Die einzelnen Skulpturen verfügen über Attribute, die auf die Produktion von Fleisch, Milch, Eiern, Wolle, Dünger oder auch Kohlendioxid hinweisen. Darüber hinaus weisen sie Eigenschaften auf, die sich mit verschiedenen Tieren verbinden lassen, wirken mal dynamisch, mal gravitätisch, anschmiegsam oder sperrig, grazil oder massiv. Wie die unterschiedlichen Tiere eines Spielzeugbauernhofes stehen sie offenbar friedlich zusammen auf der Wiese.

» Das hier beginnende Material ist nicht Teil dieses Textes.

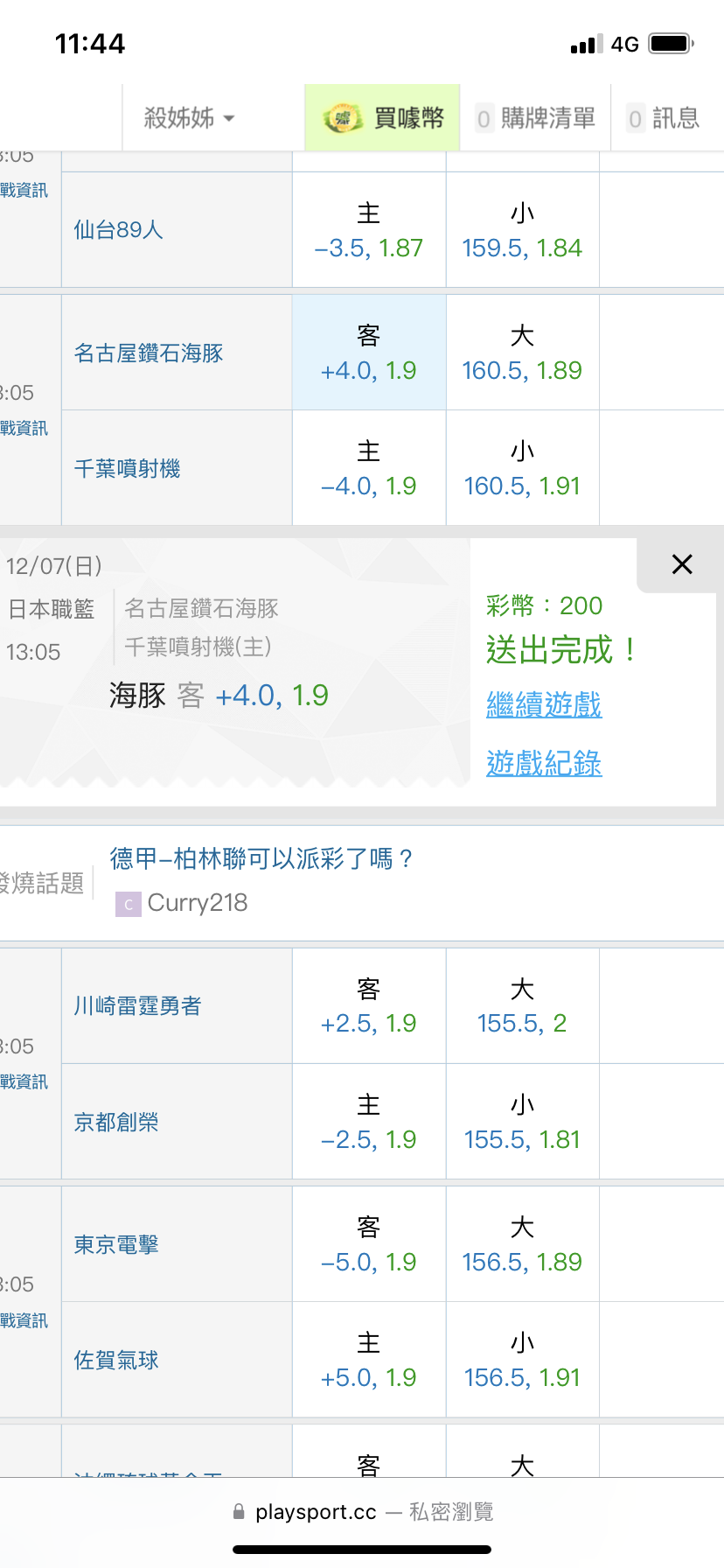Choose 京都創榮 小 155.5 under
The image size is (724, 1568).
522,1123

Die Nähe zum Laborgebäude läßt aber auch eine Art Testgelände für künstliche Maschinenwesen assoziieren, wie wir sie aus der Populärkultur, beispielsweise aus Sience-Fiction-Filmen, kennen. Durch den spielerischen Charakter und die fragwürdige Funktion der Skulpturen wird allerdings deutlich, daß es sich hier nicht um reale Forschungsergebnisse handeln kann, sondern um Phantasieobjekte, die dazu einladen, unser Verhältnis zu Nutztieren zu reflektieren.

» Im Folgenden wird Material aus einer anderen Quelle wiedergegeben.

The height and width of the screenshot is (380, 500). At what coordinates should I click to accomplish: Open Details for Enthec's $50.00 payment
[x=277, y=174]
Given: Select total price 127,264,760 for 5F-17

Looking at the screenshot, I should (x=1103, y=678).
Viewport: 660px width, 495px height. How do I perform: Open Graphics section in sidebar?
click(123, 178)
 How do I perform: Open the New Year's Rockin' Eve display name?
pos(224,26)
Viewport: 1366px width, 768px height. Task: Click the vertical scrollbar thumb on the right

Die bis 2, 20 m hohen und bis 3, 64 m langen Skulpturen aus pulverbeschichtetem Stahl werden südlich des Laborgebäudes auf der Rasenfläche zwischen den geplanten acht Mehlbeerbäumen aufgestellt und verankert. Sie sind von den Pausenbereichen des Gebäudes und auch bereits von der Mecklenhorster Straße und den anderen Wegen her gut sichtbar, und können von den MitarbeiterInnen und BesucherInnen des Institutes erkundet, berührt oder auch erklettert werden. Die orange-rote Farbe schafft einen Kontrast zur grünen Umgebung und erinnert an die Rostschutzfarbe industrieller Metallkonstruktionen. Im Sommer korrespondiert sie mit den Früchten der Mehlbeeren.